What you will do: Please copy, exactly as they appear below, the lines from the one containing "Столичний педагог буде" through the one containing "Lenta.ru (669, 1147)".

Exercise materials:
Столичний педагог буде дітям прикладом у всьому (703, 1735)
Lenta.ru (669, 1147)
--
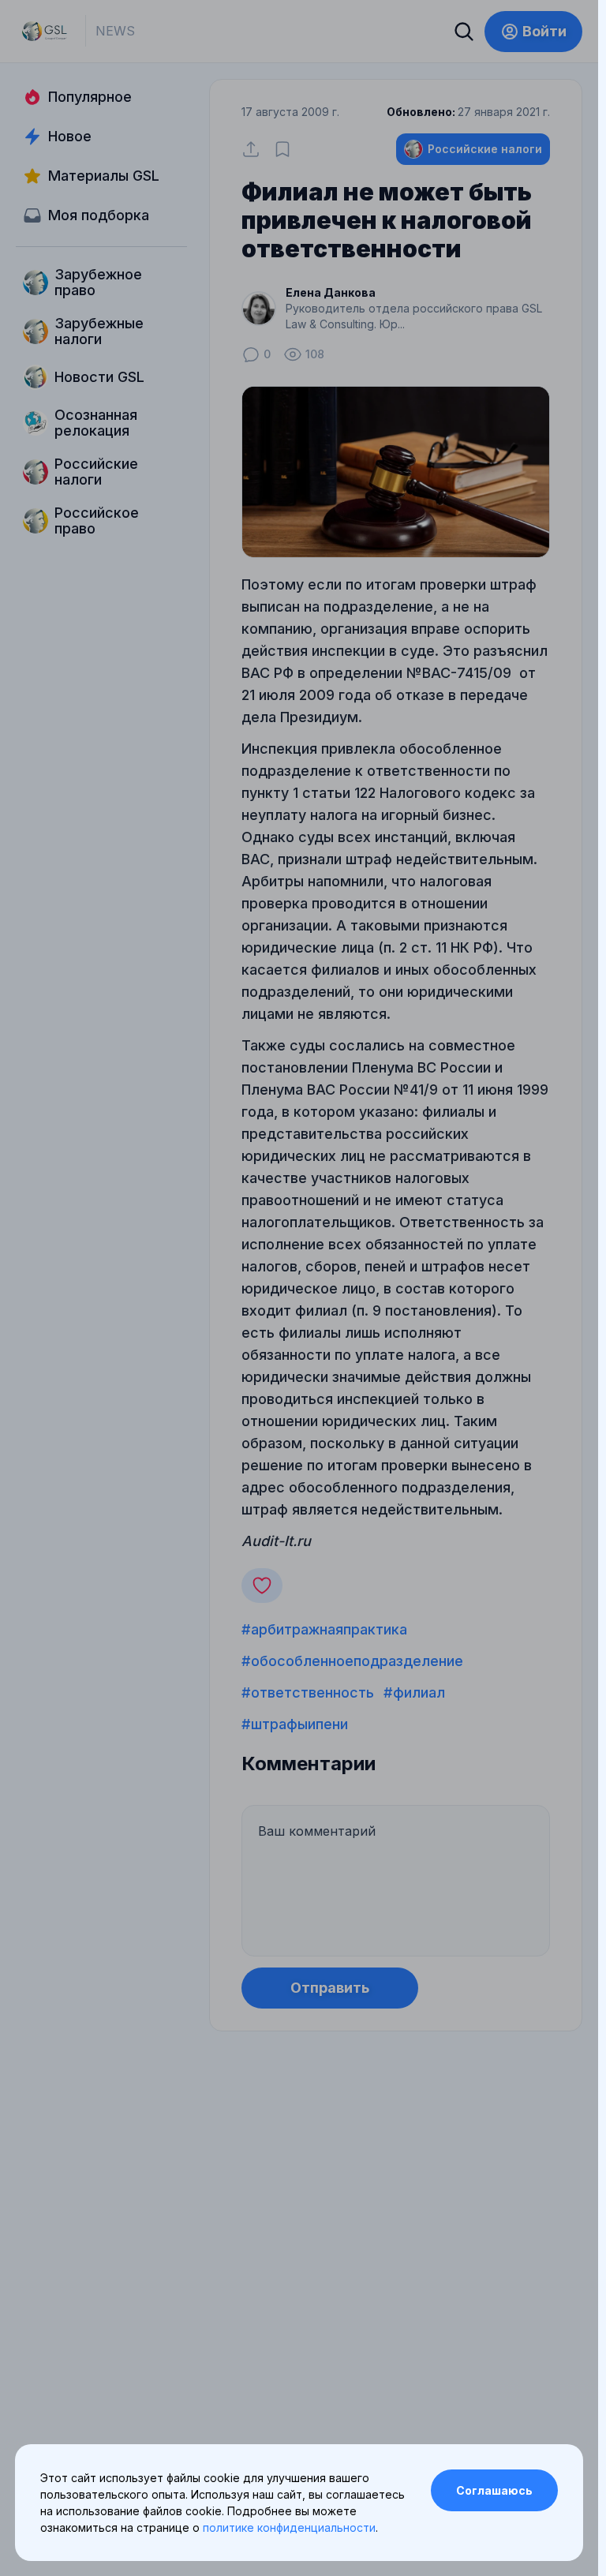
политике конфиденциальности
---
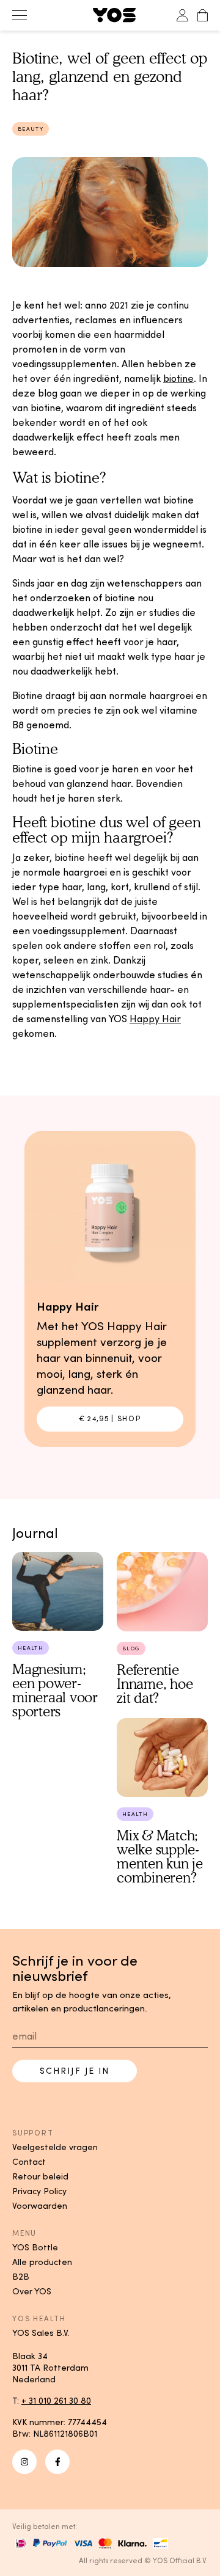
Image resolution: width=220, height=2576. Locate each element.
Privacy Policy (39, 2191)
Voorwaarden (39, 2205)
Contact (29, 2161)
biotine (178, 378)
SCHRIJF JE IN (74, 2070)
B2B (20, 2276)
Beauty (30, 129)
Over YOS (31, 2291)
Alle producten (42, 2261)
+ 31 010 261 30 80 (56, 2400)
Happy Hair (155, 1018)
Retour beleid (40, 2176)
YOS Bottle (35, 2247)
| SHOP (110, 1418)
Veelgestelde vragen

Your solution:
Столичний педагог буде дітям прикладом у всьому (703, 1735)
Lenta.ru (669, 1147)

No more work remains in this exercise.